摘要
针对传统单个分类器在不平衡数据上分类效果有限的问题,基于对抗生成网络(GAN)和集成学习方法,提出一种新的针对二类不平衡数据集的分类方法——对抗生成网络自适应增强决策树(GAN-AdaBoost-DT)算法。首先,利用GAN训练得到生成模型,生成模型生成少数类样本,降低数据的不平衡性;其次,将生成的少数类样本代入自适应增强(AdaBoost)模型框架,更改权重,改进AdaBoost模型,提升以决策树(DT)为基分类器的AdaBoost模型的分类性能。使用受测者工作特征曲线下面积(AUC)作为分类评价指标,在信用卡诈骗数据集上的实验分析表明,该算法与合成少数类样本集成学习相比,准确率提高了4.5%,受测者工作特征曲线下面积提高了6.5%;对比改进的合成少数类样本集成学习,准确率提高了4.9%,AUC值提高了5.9%;对比随机欠采样集成学习,准确率提高了4.5%,受测者工作特征曲线下面积提高了5.4%。在UCI和KEEL的其他数据集上的实验结果表明,该算法在不平衡二分类问题上能提高总体的准确率,优化分类器性能。

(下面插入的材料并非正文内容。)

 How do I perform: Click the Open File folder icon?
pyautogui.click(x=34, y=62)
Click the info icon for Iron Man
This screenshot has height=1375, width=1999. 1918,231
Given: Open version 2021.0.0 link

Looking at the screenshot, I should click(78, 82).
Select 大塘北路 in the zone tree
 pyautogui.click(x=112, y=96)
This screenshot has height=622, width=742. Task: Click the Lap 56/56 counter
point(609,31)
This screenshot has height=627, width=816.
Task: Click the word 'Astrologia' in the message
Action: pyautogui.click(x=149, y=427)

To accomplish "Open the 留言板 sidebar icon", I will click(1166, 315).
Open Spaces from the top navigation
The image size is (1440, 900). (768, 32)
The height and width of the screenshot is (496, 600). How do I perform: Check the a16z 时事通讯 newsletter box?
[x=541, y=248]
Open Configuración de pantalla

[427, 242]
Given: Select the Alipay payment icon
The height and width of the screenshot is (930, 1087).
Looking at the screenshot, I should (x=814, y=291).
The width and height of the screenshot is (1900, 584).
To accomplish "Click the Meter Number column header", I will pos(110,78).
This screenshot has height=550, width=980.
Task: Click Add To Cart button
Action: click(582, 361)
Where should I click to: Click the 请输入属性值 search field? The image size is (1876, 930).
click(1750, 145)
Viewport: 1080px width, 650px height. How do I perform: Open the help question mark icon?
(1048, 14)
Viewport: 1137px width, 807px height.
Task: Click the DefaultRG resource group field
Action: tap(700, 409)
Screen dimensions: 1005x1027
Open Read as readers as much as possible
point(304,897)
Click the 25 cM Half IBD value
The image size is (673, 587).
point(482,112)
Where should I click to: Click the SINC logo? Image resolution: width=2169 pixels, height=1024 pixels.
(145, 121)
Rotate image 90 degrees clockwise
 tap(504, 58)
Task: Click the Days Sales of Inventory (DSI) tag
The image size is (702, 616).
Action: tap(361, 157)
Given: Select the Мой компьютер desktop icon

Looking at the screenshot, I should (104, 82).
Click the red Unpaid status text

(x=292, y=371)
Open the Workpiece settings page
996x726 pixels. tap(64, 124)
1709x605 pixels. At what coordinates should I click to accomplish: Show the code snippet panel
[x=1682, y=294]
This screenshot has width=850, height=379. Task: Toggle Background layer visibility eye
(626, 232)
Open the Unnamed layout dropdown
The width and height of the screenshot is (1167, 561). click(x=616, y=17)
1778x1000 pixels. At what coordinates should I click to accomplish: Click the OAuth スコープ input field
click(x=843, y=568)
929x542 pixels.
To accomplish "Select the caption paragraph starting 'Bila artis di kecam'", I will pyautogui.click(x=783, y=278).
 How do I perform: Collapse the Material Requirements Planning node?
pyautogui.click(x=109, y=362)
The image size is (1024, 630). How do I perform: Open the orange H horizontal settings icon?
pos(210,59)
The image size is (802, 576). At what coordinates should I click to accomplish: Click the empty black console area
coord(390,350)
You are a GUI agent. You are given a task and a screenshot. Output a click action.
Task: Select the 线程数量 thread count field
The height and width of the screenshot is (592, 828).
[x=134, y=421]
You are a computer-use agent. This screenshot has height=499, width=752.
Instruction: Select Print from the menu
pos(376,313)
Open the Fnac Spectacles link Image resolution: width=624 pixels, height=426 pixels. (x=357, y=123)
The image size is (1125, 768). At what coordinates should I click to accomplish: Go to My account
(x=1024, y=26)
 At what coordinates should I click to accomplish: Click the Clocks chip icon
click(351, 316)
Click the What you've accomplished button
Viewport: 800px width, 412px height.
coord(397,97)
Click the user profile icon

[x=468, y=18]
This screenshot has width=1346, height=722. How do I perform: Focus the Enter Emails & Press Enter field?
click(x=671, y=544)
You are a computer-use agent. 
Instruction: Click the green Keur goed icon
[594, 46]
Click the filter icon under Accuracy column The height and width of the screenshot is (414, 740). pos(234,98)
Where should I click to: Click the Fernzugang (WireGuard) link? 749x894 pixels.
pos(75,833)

Concerning that traditional single classifiers have poor classification effect for imbalanced data classification,a new binary-class imbalanced data classification algorithm was proposed based on Generative Adversarial Nets(GAN)and ensemble learning,namely Generative Adversarial Nets-Adaptive Boosting-Decision Tree(GAN-AdaBoost-DT).Firstly,GAN training was adopted to get a generative model which produced minority class samples to reduce imbalance ratio.Then,the minority class samples were brought into Adaptive Boosting(AdaBoost)learning framework and their weights were changed to improve AdaBoost model and classification performance of AdaBoost with Decision Tree(DT)as base classifier.Area Under the Carve(AUC)was used to evaluate the performance of classifier when dealing with imbalanced classification problems.The experimental results on credit card fraud data set illustrate that compared with synthetic minority over-sampling ensemble learning method,the accuracy of the proposed algorithm was increased by 4.5%,the AUC of it was improved by 6.5%;compared with modified synthetic minority over-sampling ensemble learning method,the accuracy was increased by 4.9%,the AUC was improved by 5.9%;compared with random under-sampling ensemble learning method,the accuracy was increased by 4.5%,the AUC was improved by 5.4%.The experimental results on other data sets of UCI and KEEL illustrate that the proposed algorithm can improve the accuracy of imbalanced classification and the overall classifier performance.